La obra de Bussotti, para salvarse del fuego, debe ser ocultada en la casa de Chou Yan (Liu Zi Feng), un profesor de música. Ahí permanecerá hasta su muerte. La última odisea del violín será en América del Norte, en Montreal, donde Charles Morritz (Samuel L. Jackson), un experto de Nueva York contratado por la casa Duval, y Evan Williams (McKellar), un restaurador, descubrirán su identidad y la perfección de su hechura. Hacia el final, la subasta —alternada con la lectura de cartas y expuesta desde diversos puntos de vista— encuentra su explicación ya que en ella convergen los cinco episodios de la biografía del violín y se da paso a la quinta carta de su futuro: “La muerte”. Por él lucharán en encarnizada puja, como lo advierte Cesca en el pasado, un director de orquesta, unos monjes austriacos, un representante de la fundación Pope y un hombre de ascendencia china. Al final, el objeto colmará las intenciones con las que fue fabricado. Será tocado por las manos de una niña del siglo XXI.

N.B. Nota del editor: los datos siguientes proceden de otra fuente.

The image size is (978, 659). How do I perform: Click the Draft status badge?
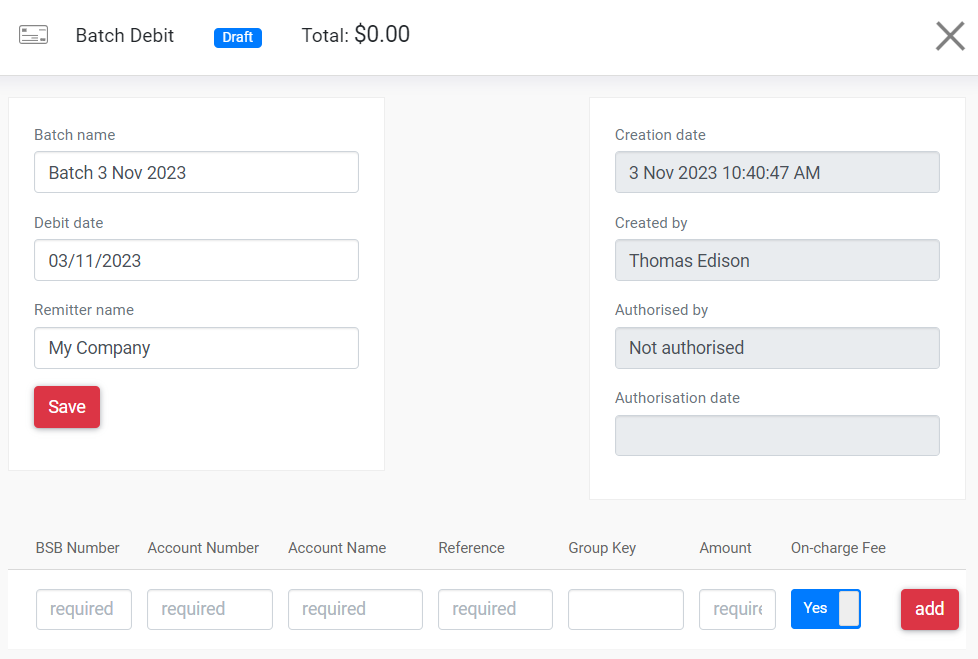(238, 37)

El violín rojo es una película con una estructura bien lograda y notable por su capacidad de síntesis ya que, dentro de ella, el instrumento musical que le da nombre constituye el hilo conductor. A lo largo del desarrollo en bloques, se recalca el necesario intercambio entre culturas, espacios y tiempos. Quizá como una metáfora de la convivencia de diversas naciones en el mundo a lo largo de la historia y el enriquecimiento producido a través de dichos trueques intelectuales, Girard —originario de la provincia de Québec— y McKellar —oriundo de Toronto— le otorgan al espectador una experiencia deleitable, aunada a la sorpresa final del insólito barniz del violín.

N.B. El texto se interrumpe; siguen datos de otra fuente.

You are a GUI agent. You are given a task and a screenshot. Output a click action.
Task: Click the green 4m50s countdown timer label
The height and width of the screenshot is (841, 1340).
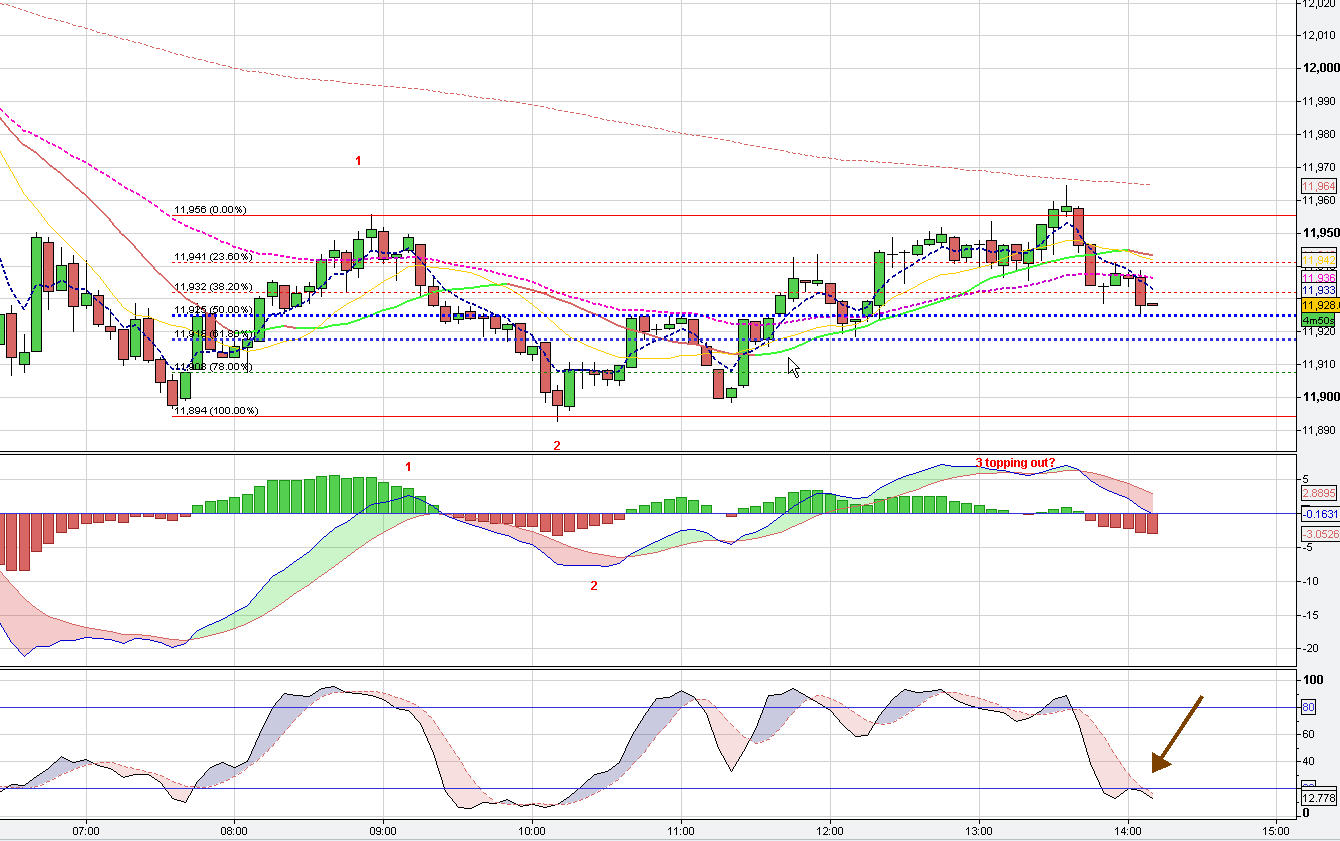[1319, 318]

El violín rojo muestra al espectador la forma como, mediante la materialidad de una obra creativa, perduran hasta cierto punto emociones, odios, amores y delirios. Así, el niño prodigio, el soberbio virtuoso, la mujer nostálgica y, por último, el sesudo experto suceden a Bussotti, el creador, en la desmesurada atracción que despierta el instrumento. La cinta, con diez premios Génies del 99 a cuestas en su país de origen, coloca a otros creadores, a François Girard y a Don McKellar, en el nicho de los cineastas más importantes de Canadá, no muy lejos de los nombres de Atom Egoyan, David Cronenberg y Denys Arcand.

El violín rojo (Le violon rouge, 1998). Dirigida por François Girard. Escrita por Girard y Don McKellar. Protagonizada por Carlo Cecchi, Jean-Luc Bideau, Greta Scacchi, Sylvia Chang y Samuel L. Jackson.